** Opening RECORDS PROVIDED block **
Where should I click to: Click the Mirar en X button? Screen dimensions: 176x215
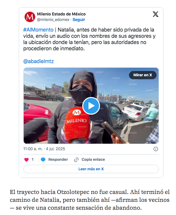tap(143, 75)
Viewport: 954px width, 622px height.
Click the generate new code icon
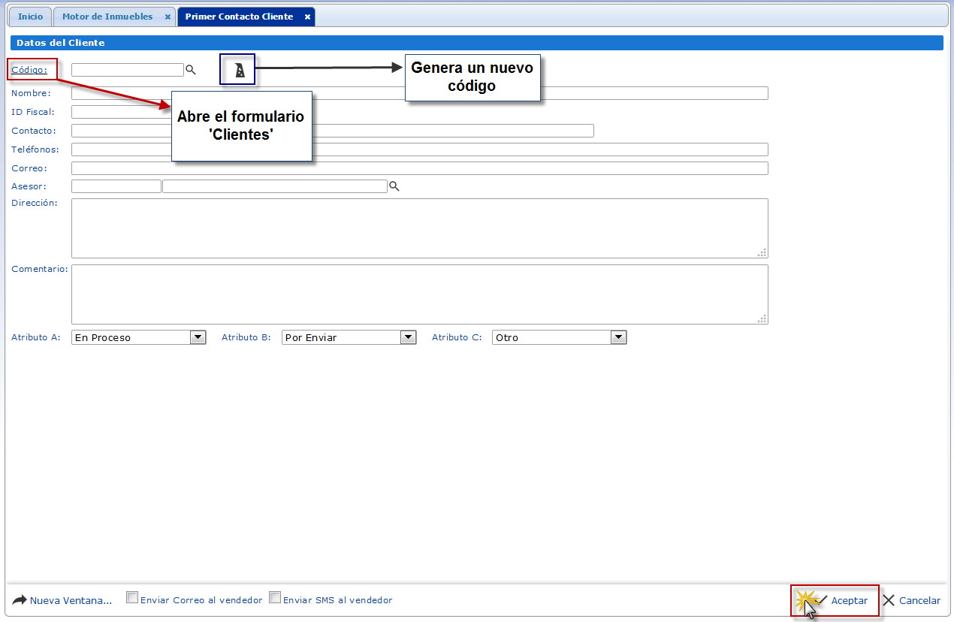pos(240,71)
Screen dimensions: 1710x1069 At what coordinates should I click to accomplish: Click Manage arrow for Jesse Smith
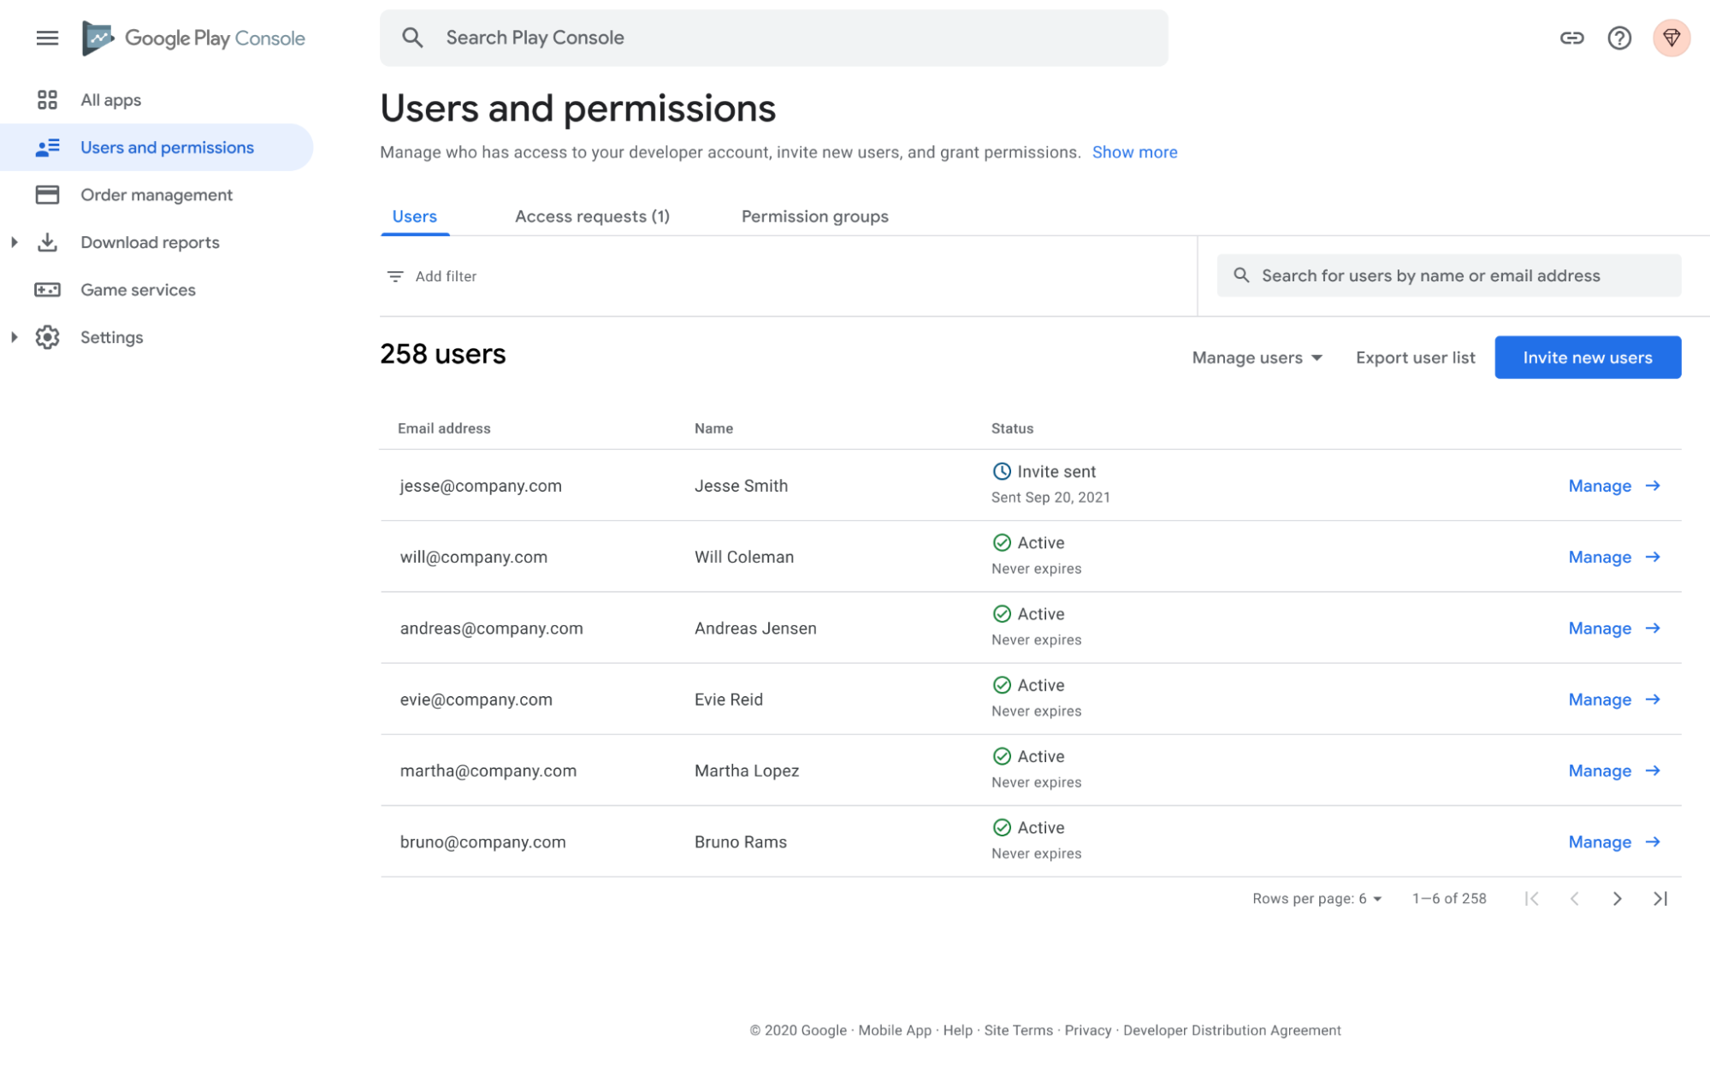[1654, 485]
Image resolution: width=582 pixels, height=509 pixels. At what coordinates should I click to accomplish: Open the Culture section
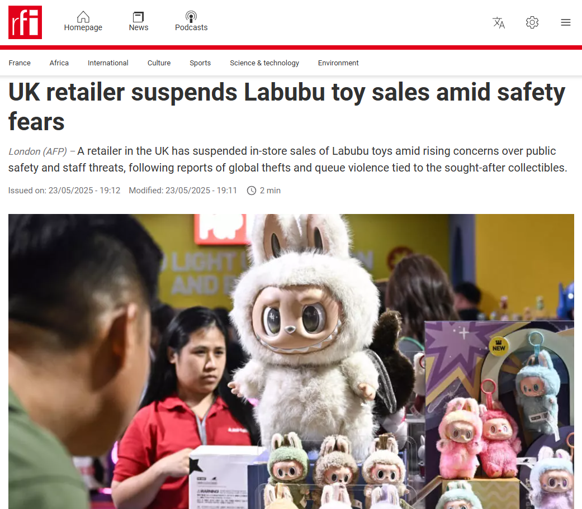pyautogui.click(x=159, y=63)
** Closing RECORDS PROVIDED block **
** Opening RECORDS PROVIDED block **
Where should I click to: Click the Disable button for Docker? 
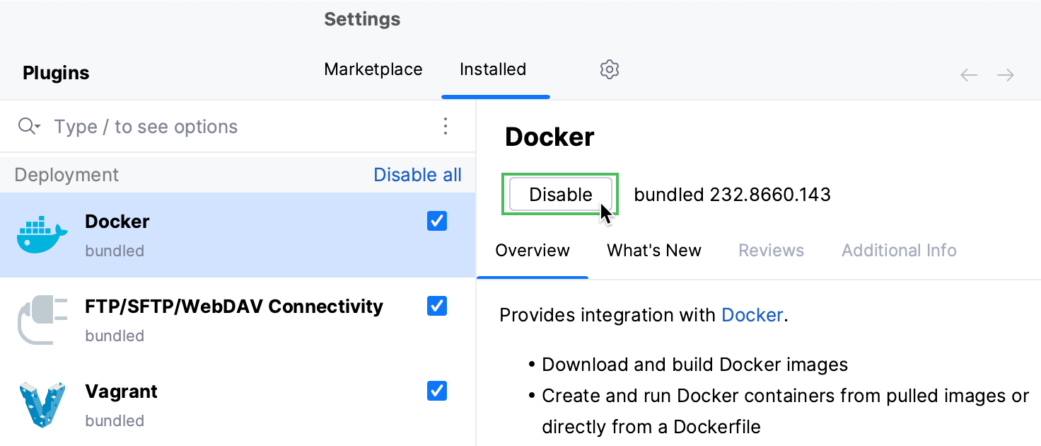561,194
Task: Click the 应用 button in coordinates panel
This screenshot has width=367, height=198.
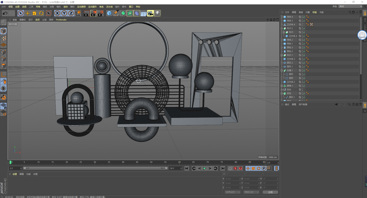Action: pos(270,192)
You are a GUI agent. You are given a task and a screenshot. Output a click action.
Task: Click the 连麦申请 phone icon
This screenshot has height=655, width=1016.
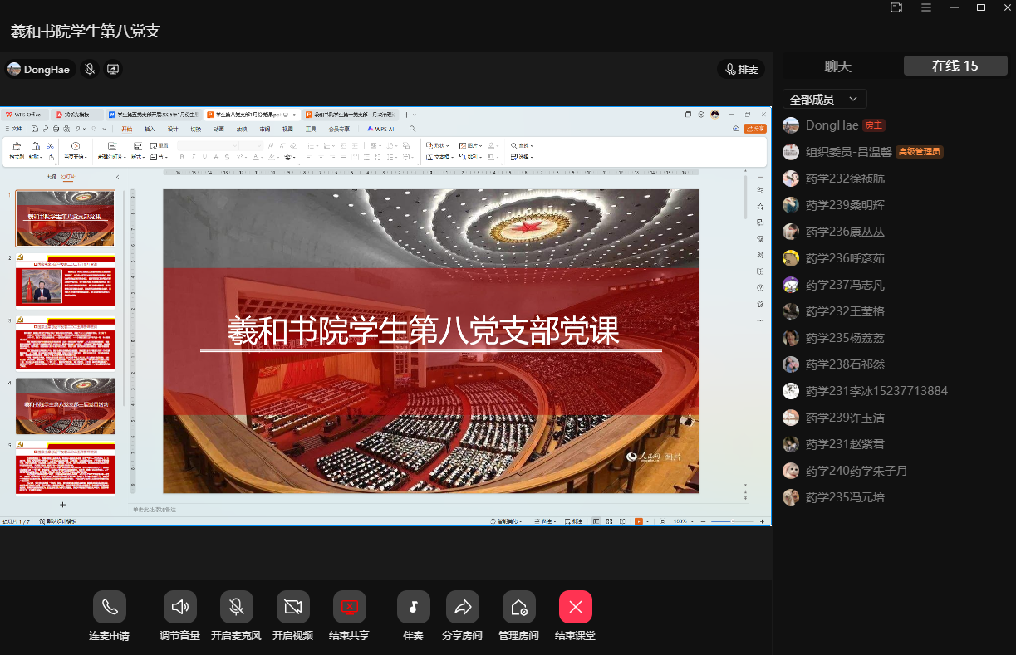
** Closing RECORDS PROVIDED block **
▸ EXERCISE INSTRUCTIONS
Give again exactly, and only, the lines above starting at the one with "Task: Click the 连麦申请 phone icon" and ending at the one with "This screenshot has height=655, width=1016.".

▸ REPLY
Task: Click the 连麦申请 phone icon
This screenshot has height=655, width=1016.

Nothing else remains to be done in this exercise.